Prompt: Format the records as a two-column CSV with columns named "input" and "output," one row per record, starting with the line that contains "You are a computer-use agent." and going on through the line that contains "[x=924, y=579]". Put each field in double quotes, turn line breaks into spaces, and leave the pictures out.

Task data:
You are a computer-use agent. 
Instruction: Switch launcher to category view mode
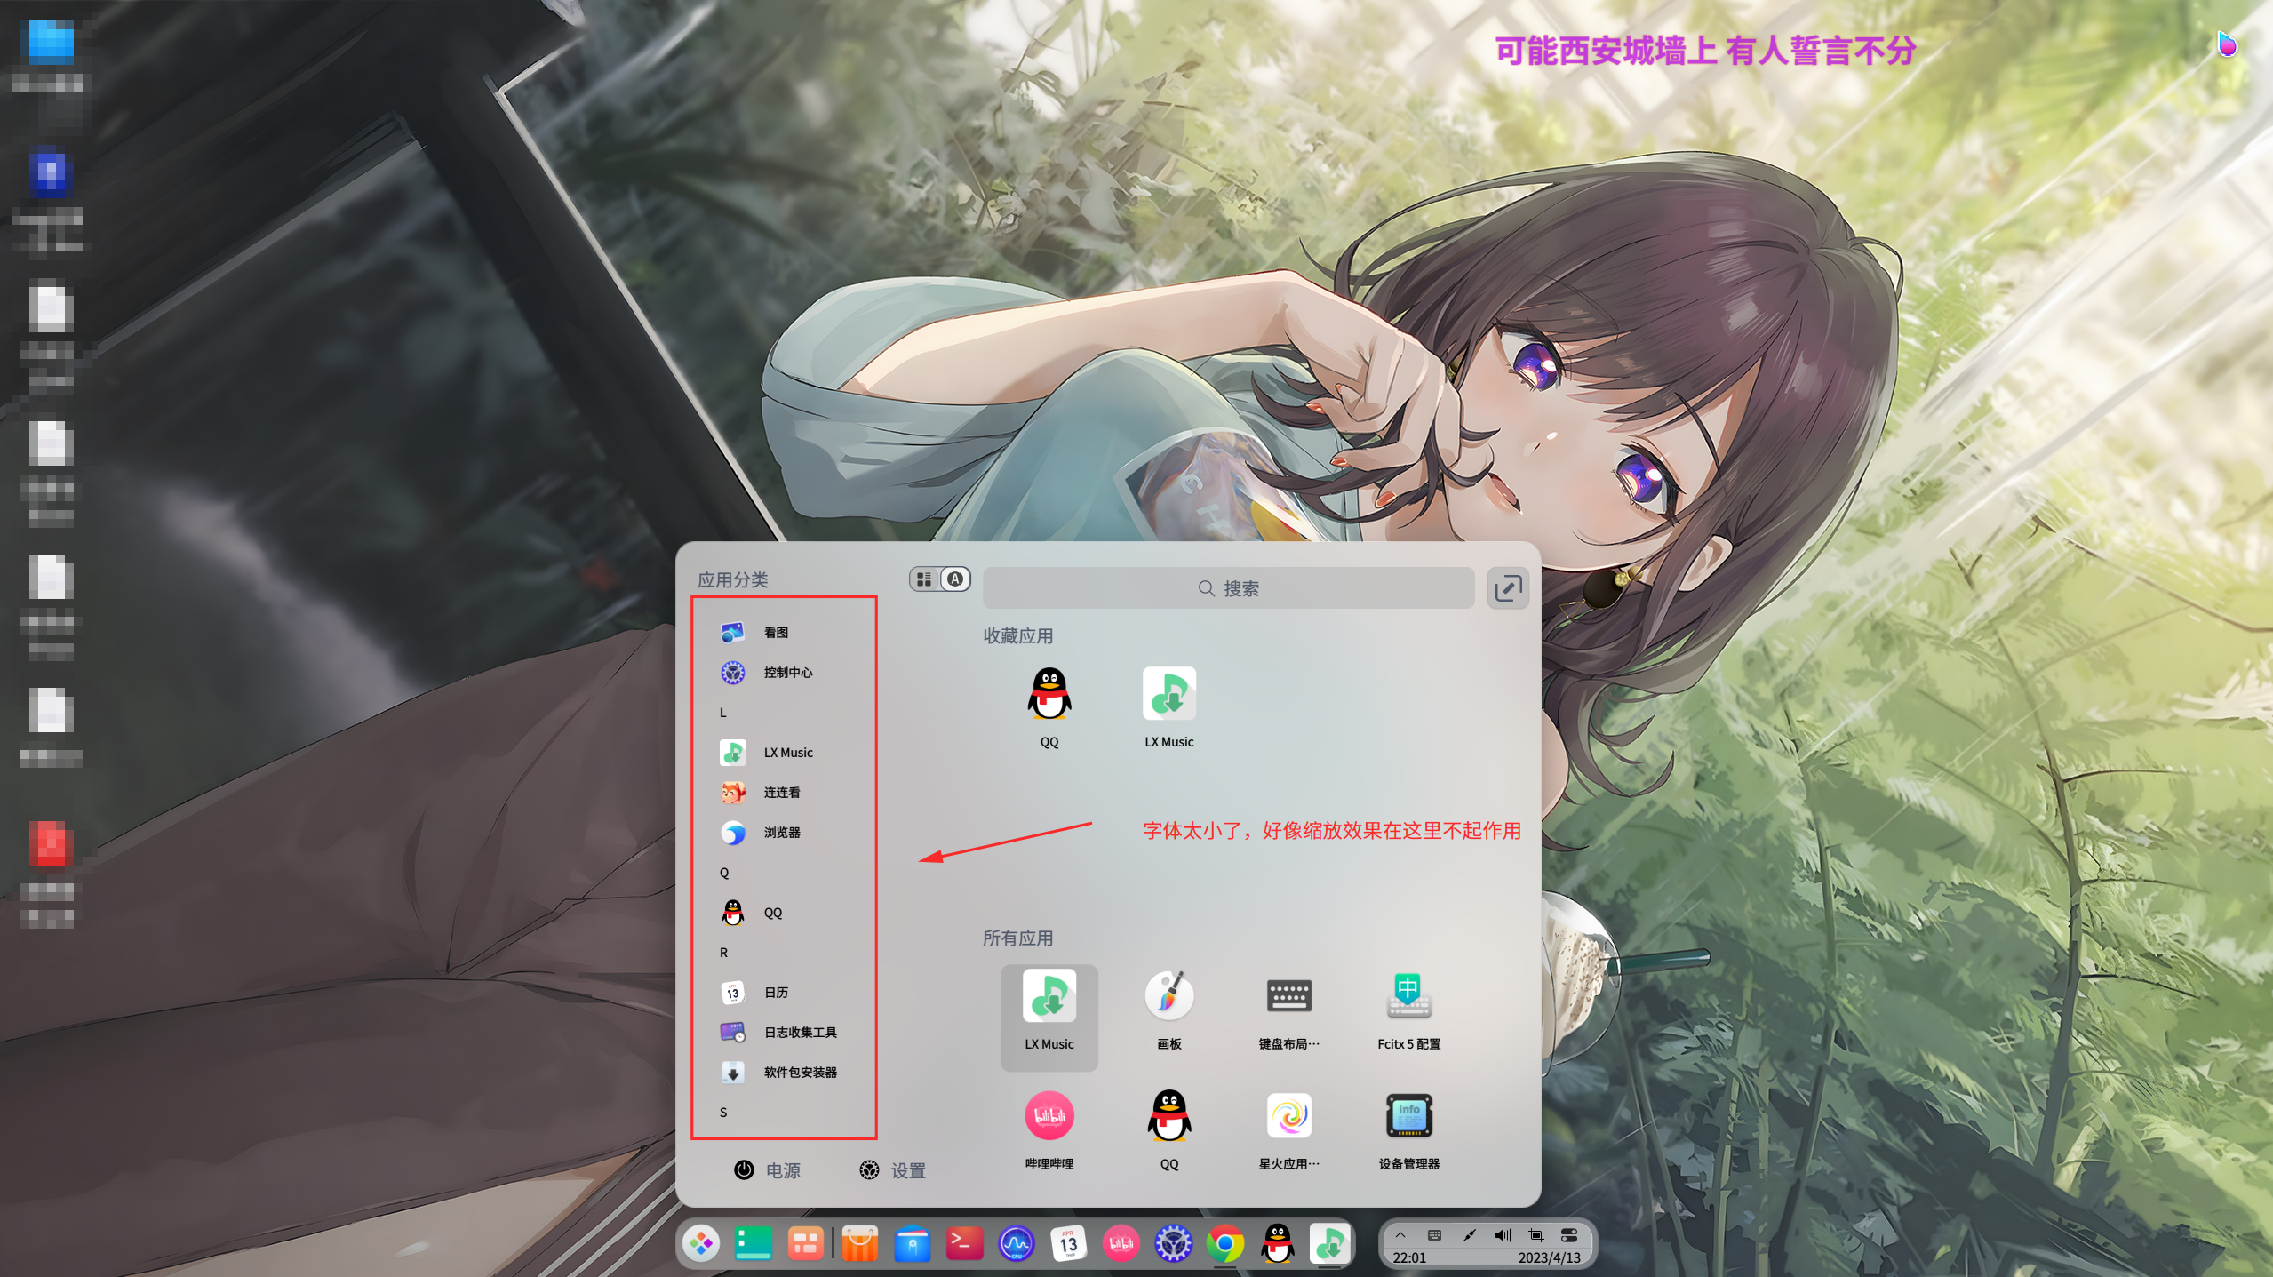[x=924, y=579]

==

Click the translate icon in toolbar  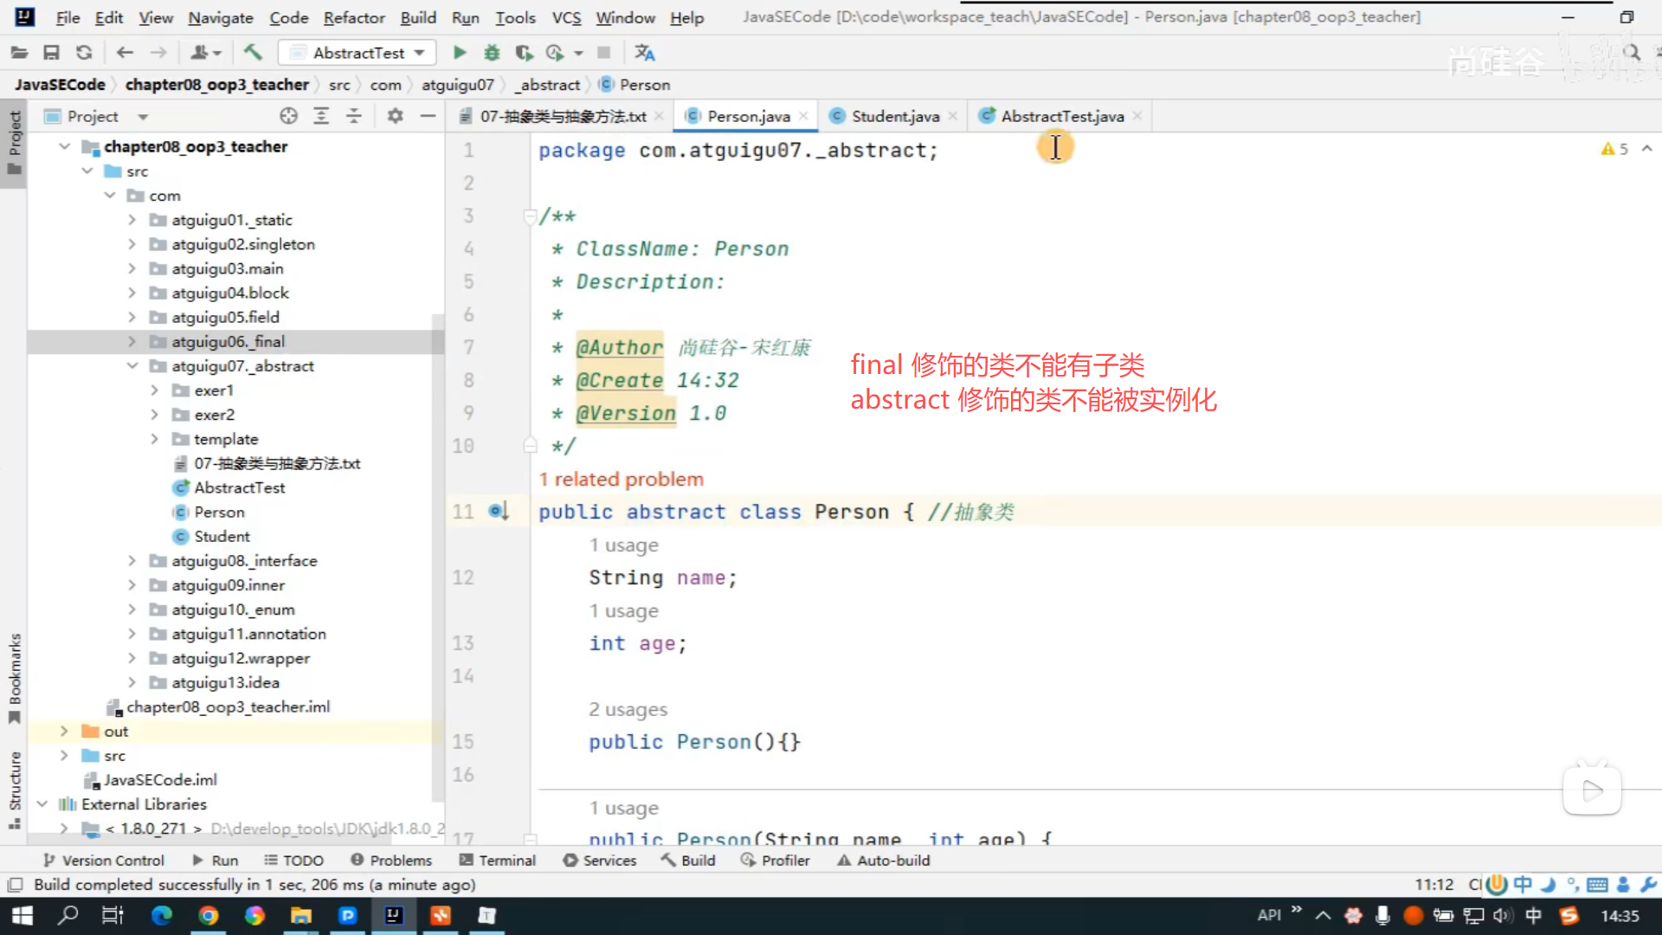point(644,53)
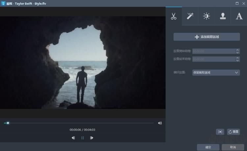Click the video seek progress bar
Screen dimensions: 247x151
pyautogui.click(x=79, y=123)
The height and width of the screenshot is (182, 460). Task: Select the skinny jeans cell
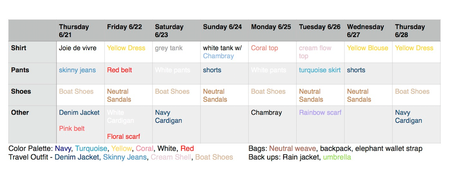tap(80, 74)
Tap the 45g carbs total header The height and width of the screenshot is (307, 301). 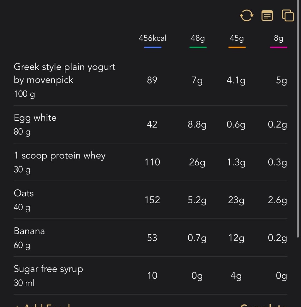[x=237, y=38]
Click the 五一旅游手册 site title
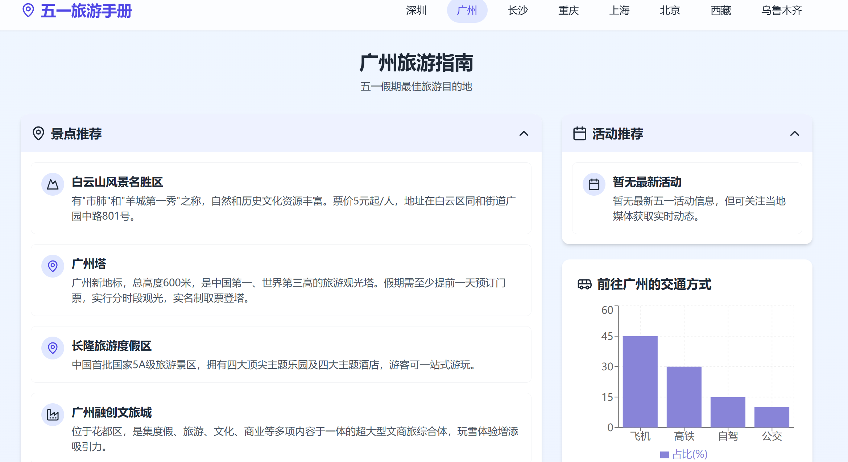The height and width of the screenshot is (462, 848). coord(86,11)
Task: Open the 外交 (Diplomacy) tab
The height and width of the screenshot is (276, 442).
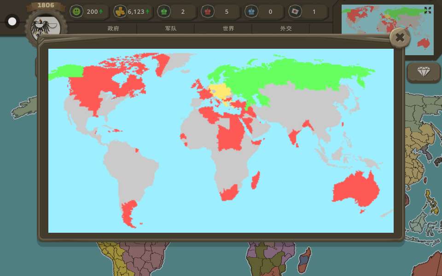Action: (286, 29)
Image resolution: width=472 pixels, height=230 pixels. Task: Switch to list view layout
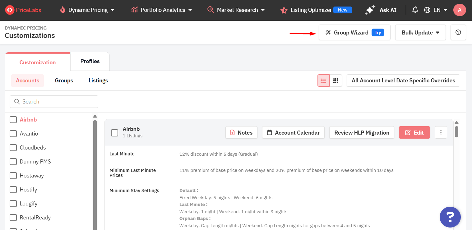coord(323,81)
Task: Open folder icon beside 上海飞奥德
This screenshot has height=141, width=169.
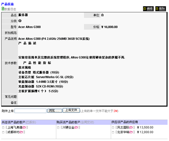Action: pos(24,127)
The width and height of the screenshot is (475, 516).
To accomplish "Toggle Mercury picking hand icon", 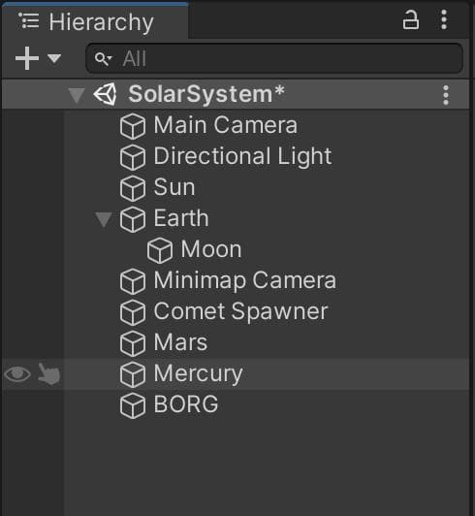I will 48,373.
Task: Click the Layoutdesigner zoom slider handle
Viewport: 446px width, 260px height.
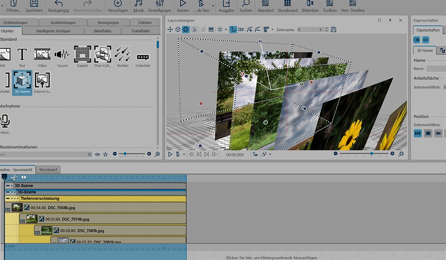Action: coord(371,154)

Response below:
input,output
"You are a computer-use agent. Instruction: Switch launcher to category view mode","[x=924, y=579]"